* * *
В среду у доски для объявлений с утра толпилось много народу. Здесь были не только подростки, но и родители. Одни бурно радовались, другие стояли унылыми. Две девчонки плакали.
Свою фамилию Ромка нашел в списке сразу. Тюляев, Шмот и оба Иванова тоже отыскали себя. А Лапышев даже не стал пробиваться к доске объявлений.
- Знаю, что принят, - сказал он. - Меня поспешили отчислить из детдома, со вчерашнего дня уже в общаге живу. Комнату с балконом выбрал. Кто хочет жить со мной, - берите направление, а то каких-нибудь хмырей подселят.
Пока Ромка со Шмотом ходили к секретарю приемной комиссии за направлением - в общежитие, Лапышев подобрал еще двух жильцов, умевших играть в футбол.
Общежитие находилось на Обводном канале за электростанцией. В сером шестиэтажном здании два верхних этажа принадлежали фабзавучу. Девичья половина - общая кухня, столовая и комендантская - находилась на самой верхотуре, а мальчишки занимали двенадцать комнат на пятом этаже.
Лапышев, по праву первого жильца, выбрал самую светлую комнату с балконом.
- Холодновато тут будет, больно стекол много, - хозяйственно сказал новый знакомый Лапышева с конопатым деревенским лицом, сплошь усыпанным веснушками. - Лучше бы другую комнатенку подыскать.
- Не замерзнешь, - возразил Лапышев. - Это тебе не в деревне, тут паровое отопление. Батареи зимой так накаляются, что сможешь портянки сушить.

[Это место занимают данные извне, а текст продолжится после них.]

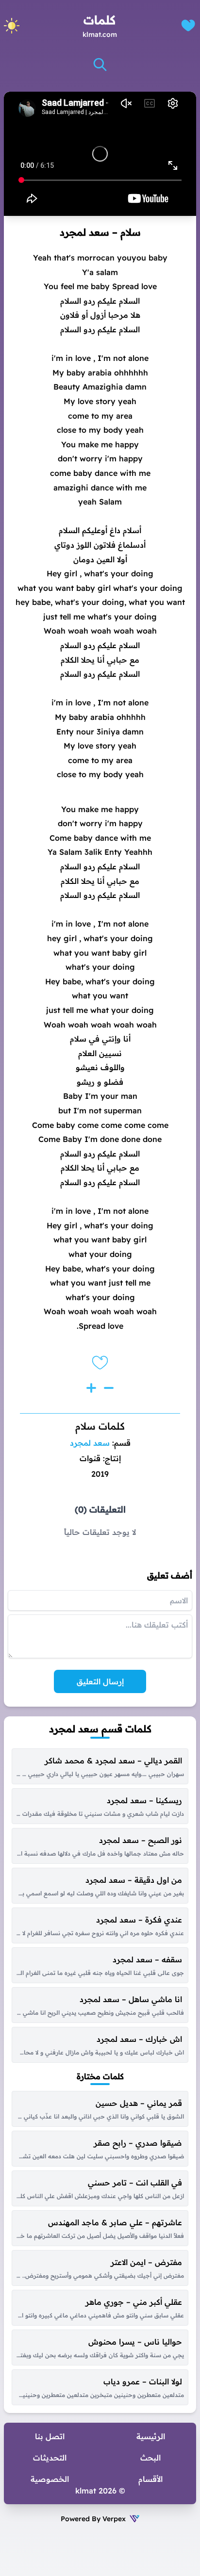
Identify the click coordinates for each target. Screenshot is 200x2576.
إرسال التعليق (100, 1681)
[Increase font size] (91, 1388)
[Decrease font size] (109, 1388)
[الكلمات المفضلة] (188, 25)
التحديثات (50, 2457)
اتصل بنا (50, 2436)
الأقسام (150, 2479)
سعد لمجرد (90, 1443)
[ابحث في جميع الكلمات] (100, 64)
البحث (150, 2457)
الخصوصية (50, 2479)
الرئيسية (150, 2436)
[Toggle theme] (11, 25)
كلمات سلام (100, 1426)
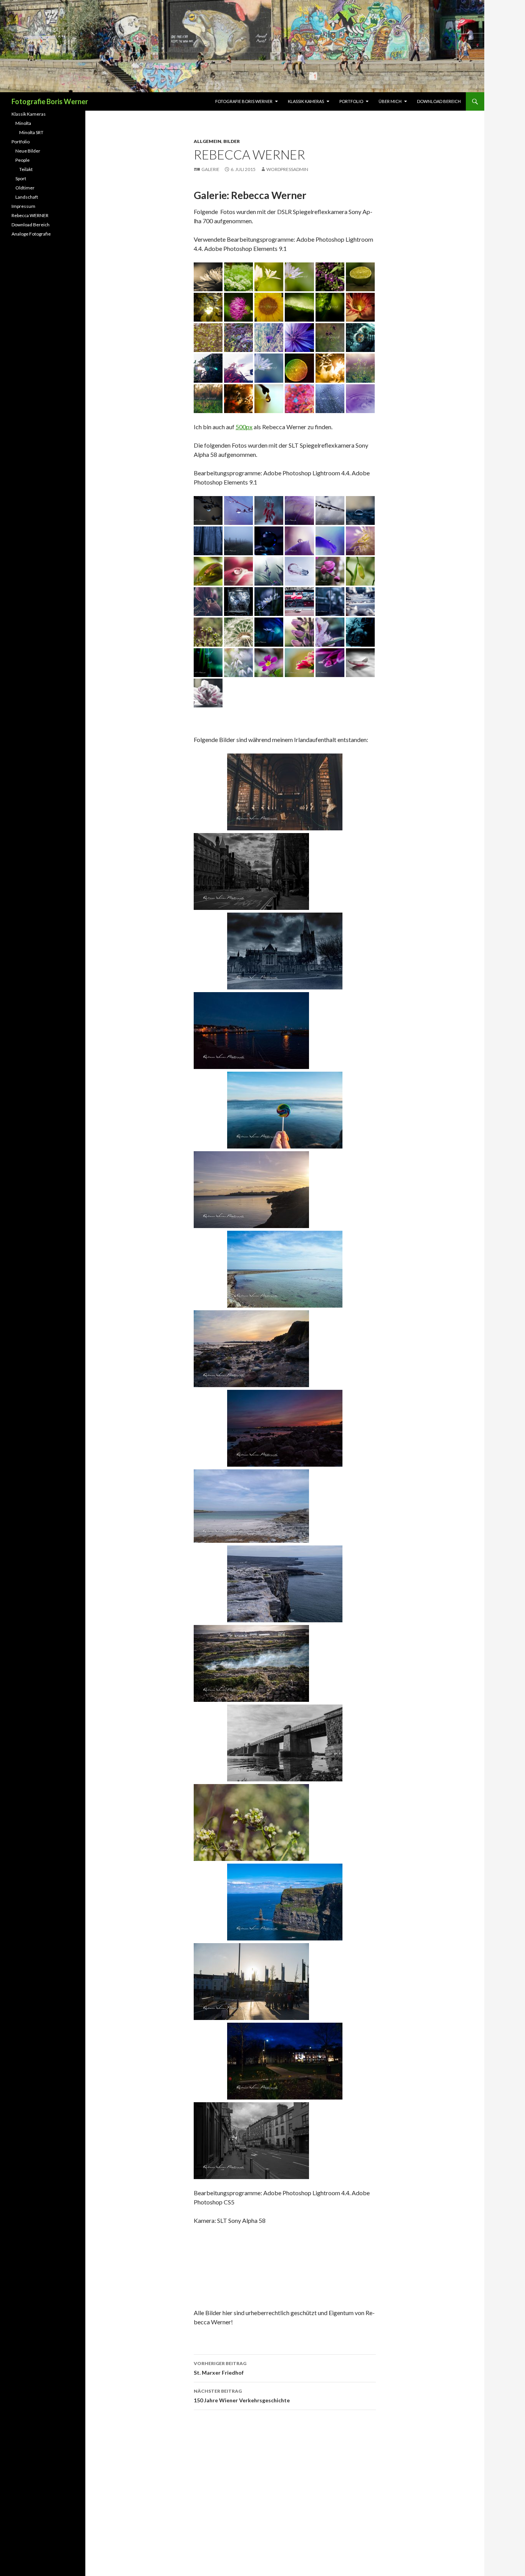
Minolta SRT (31, 132)
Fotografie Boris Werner (50, 101)
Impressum (23, 206)
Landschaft (26, 197)
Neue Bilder (27, 151)
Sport (20, 178)
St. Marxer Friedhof (220, 2368)
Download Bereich (439, 101)
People (22, 160)
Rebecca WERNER (30, 215)
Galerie (210, 169)
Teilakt (26, 169)
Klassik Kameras (306, 101)
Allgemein (207, 141)
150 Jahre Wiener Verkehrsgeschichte (242, 2395)
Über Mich (390, 101)
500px (244, 426)
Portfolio (351, 101)
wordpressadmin (287, 169)
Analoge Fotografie (31, 234)
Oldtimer (25, 188)
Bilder (231, 141)
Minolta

Но конопатый отнесся к его словам с недоверием и выбрал себе койку в противоположном от балконной двери углу.
Ромке понравилось место у окна. "На подоконнике можно будет читать и писать, никто не помешает", - подумал он.
Шмот поселился рядом. Их разделяла общая тумбочка.
Получив у коменданта матрацы и постельное белье, ребята под наблюдением умелого Лапышева одинаково заправили свои койки и уселись отдыхать.
- Ну, а теперь давайте знакомиться, - предложил детдомовец. - Меня зовут Юркой Лапышевым. Матери и отца не имею. В Ленинграде есть тетка. Окончил восемь классов.
Ромка так же коротко рассказал о себе.
- Буду машинистом либо литейщиком, а может, еще кем-нибудь, - добавил он.
Шмота, оказывается, звали не Кузей, а Казимиром. Жил он в семье брата, в Стрельне. Два года отсидел в шестом классе. Готов учиться любому делу, только бы ни от кого не зависеть.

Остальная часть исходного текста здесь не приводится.